▶ **EXERCISE**
Could you reproduce all of the records exactly?

▶ **MATERIAL FOR THIS EXERCISE**
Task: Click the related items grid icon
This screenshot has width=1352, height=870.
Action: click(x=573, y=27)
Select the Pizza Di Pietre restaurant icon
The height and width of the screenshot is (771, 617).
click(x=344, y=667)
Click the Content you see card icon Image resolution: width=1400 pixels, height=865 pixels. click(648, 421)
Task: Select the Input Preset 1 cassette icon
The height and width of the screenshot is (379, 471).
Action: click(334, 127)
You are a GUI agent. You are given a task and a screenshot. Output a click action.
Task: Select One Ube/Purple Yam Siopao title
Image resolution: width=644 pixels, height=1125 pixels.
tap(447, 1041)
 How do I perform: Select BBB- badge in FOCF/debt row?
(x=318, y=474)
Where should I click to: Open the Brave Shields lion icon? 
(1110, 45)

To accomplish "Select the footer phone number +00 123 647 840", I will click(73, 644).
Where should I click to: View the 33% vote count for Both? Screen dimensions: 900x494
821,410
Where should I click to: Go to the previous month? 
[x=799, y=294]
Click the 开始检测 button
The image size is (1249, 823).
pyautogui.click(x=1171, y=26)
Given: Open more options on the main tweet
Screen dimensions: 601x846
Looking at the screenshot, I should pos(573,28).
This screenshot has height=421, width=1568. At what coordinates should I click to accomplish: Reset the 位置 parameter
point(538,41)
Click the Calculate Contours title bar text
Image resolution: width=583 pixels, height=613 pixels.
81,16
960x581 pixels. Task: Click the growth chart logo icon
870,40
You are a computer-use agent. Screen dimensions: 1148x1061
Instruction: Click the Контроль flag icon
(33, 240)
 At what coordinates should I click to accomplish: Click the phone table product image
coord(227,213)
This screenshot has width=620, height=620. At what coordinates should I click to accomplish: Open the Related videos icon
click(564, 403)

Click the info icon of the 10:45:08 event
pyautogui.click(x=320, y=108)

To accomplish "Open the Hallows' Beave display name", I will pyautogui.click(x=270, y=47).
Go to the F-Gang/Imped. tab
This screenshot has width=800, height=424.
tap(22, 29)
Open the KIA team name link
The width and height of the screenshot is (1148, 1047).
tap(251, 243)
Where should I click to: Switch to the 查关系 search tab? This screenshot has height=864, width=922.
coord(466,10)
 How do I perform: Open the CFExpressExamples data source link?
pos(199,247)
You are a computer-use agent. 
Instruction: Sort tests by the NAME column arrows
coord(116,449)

▶ **ANSWER BOX**
Task: Click the related items grid icon
This screenshot has width=1352, height=870.
Action: click(x=573, y=27)
Select the Pizza Di Pietre restaurant icon
The height and width of the screenshot is (771, 617).
click(x=344, y=667)
Click the Content you see card icon Image resolution: width=1400 pixels, height=865 pixels. click(648, 421)
Task: Select the Input Preset 1 cassette icon
The height and width of the screenshot is (379, 471).
Action: click(334, 127)
You are a GUI agent. You are given a task and a screenshot. Output a click action.
Task: Select One Ube/Purple Yam Siopao title
Image resolution: width=644 pixels, height=1125 pixels.
tap(447, 1041)
 How do I perform: Select BBB- badge in FOCF/debt row?
(x=318, y=474)
Where should I click to: Open the Brave Shields lion icon? 
(1110, 45)

To accomplish "Select the footer phone number +00 123 647 840", I will click(73, 644).
Where should I click to: View the 33% vote count for Both? Screen dimensions: 900x494
821,410
Where should I click to: Go to the previous month? 
[x=799, y=294]
Click the 开始检测 button
The image size is (1249, 823).
pyautogui.click(x=1171, y=26)
Given: Open more options on the main tweet
Screen dimensions: 601x846
Looking at the screenshot, I should pos(573,28).
This screenshot has height=421, width=1568. At what coordinates should I click to accomplish: Reset the 位置 parameter
point(538,41)
Click the Calculate Contours title bar text
Image resolution: width=583 pixels, height=613 pixels.
81,16
960x581 pixels. Task: Click the growth chart logo icon
870,40
You are a computer-use agent. Screen dimensions: 1148x1061
Instruction: Click the Контроль flag icon
(33, 240)
 At what coordinates should I click to accomplish: Click the phone table product image
coord(227,213)
This screenshot has width=620, height=620. At what coordinates should I click to accomplish: Open the Related videos icon
click(564, 403)

Click the info icon of the 10:45:08 event
pyautogui.click(x=320, y=108)

To accomplish "Open the Hallows' Beave display name", I will pyautogui.click(x=270, y=47).
Go to the F-Gang/Imped. tab
This screenshot has width=800, height=424.
tap(22, 29)
Open the KIA team name link
The width and height of the screenshot is (1148, 1047).
tap(251, 243)
Where should I click to: Switch to the 查关系 search tab? This screenshot has height=864, width=922.
coord(466,10)
 How do I perform: Open the CFExpressExamples data source link?
pos(199,247)
You are a computer-use agent. 
Instruction: Sort tests by the NAME column arrows
coord(116,449)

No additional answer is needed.